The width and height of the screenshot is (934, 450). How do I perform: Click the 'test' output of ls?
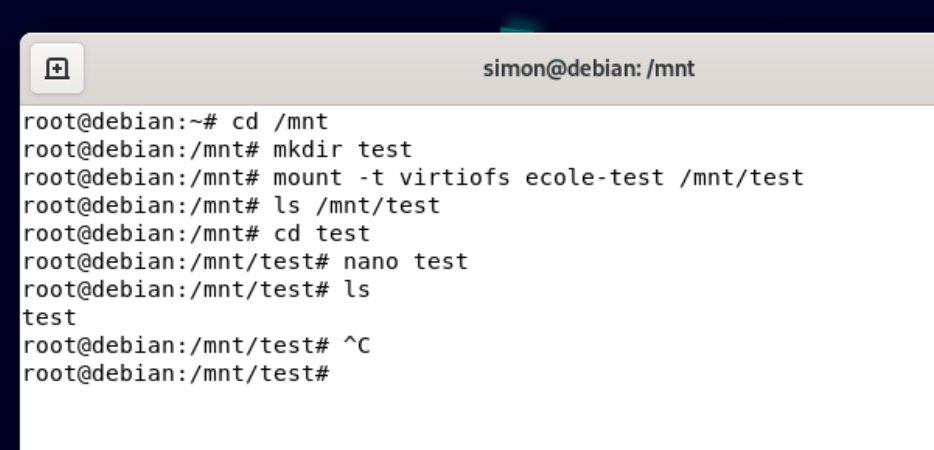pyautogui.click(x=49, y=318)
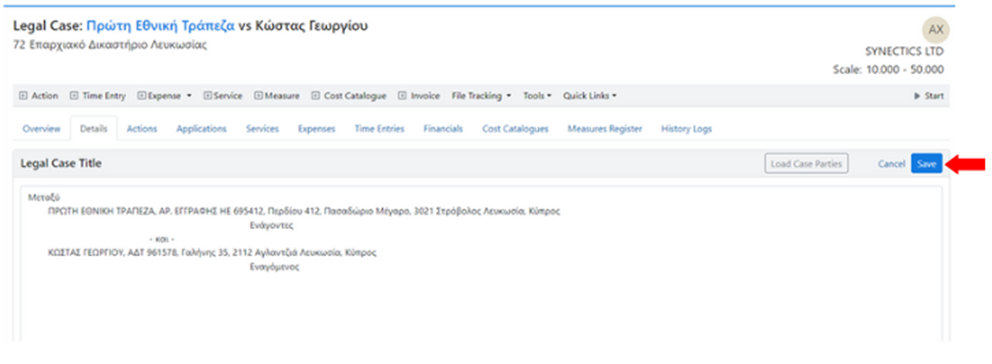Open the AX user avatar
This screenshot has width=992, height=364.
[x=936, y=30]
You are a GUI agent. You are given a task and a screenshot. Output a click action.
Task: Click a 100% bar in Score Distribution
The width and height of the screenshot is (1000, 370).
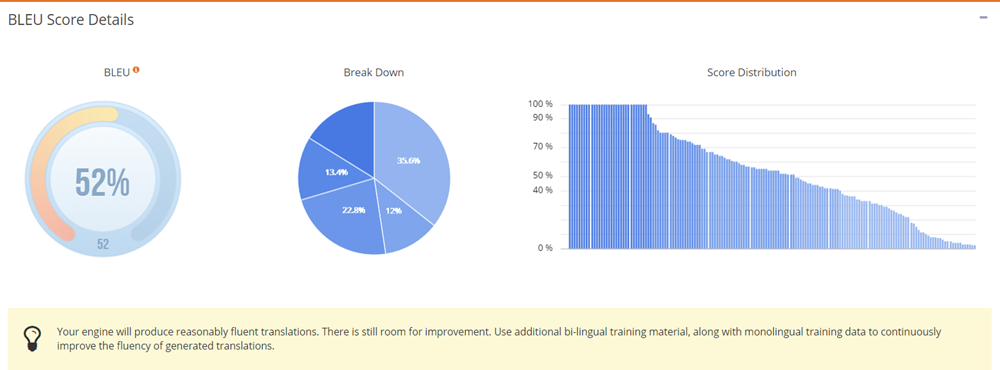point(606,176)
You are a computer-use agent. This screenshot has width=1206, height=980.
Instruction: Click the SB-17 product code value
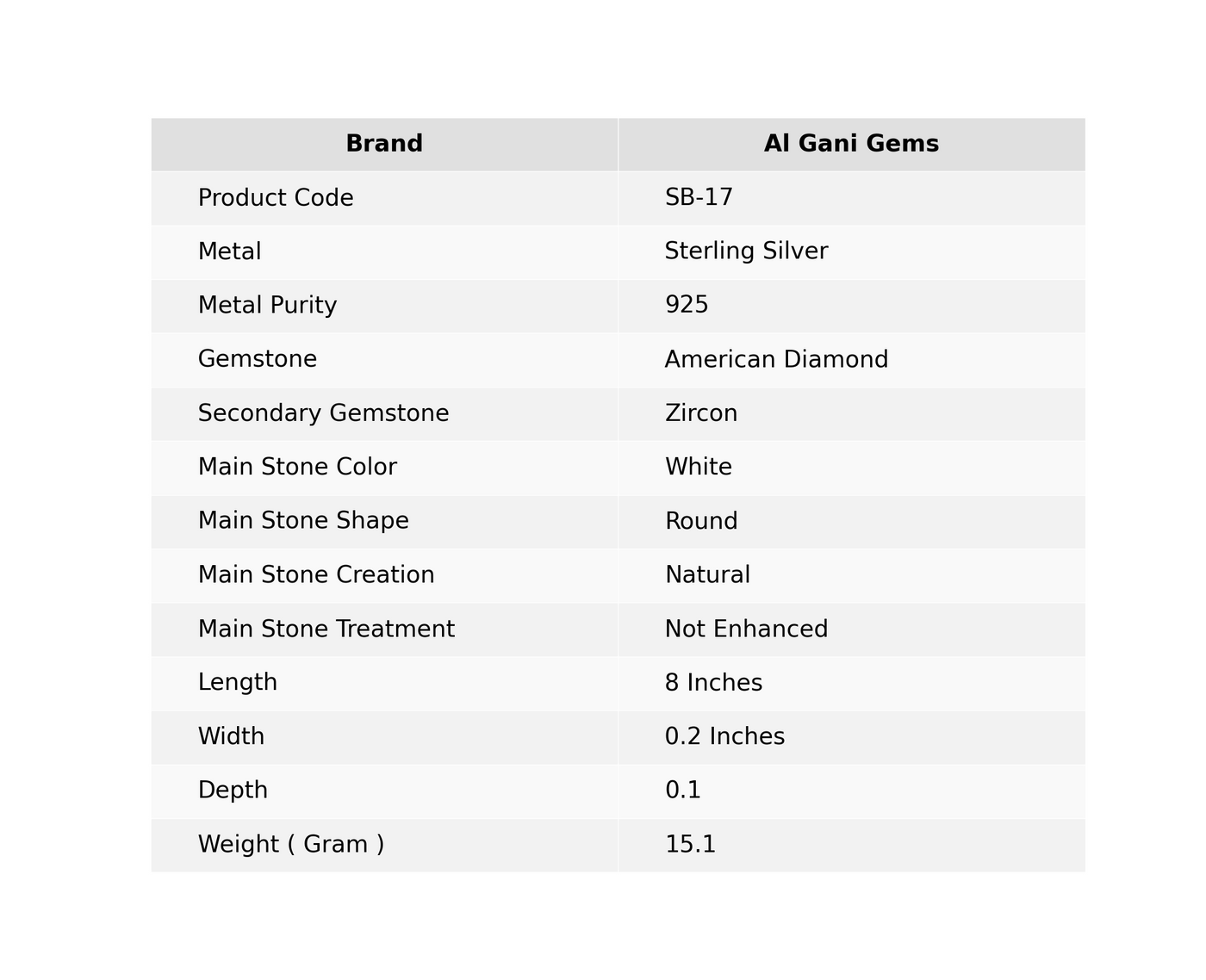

___

Exercise requirements: Omit the pictures, then retype the remaining material without a single change.

Your response:
The width and height of the screenshot is (934, 450). How do I perform: Click the 'test' output of ls?
pyautogui.click(x=49, y=318)
Open the AX user avatar
This screenshot has width=992, height=364.
[x=936, y=30]
You are a GUI agent. You are given a task and a screenshot. Output a click action.
Task: Click a 100% bar in Score Distribution
The width and height of the screenshot is (1000, 370).
point(606,176)
You are a computer-use agent. This screenshot has width=1206, height=980.
Instruction: Click the SB-17 product code value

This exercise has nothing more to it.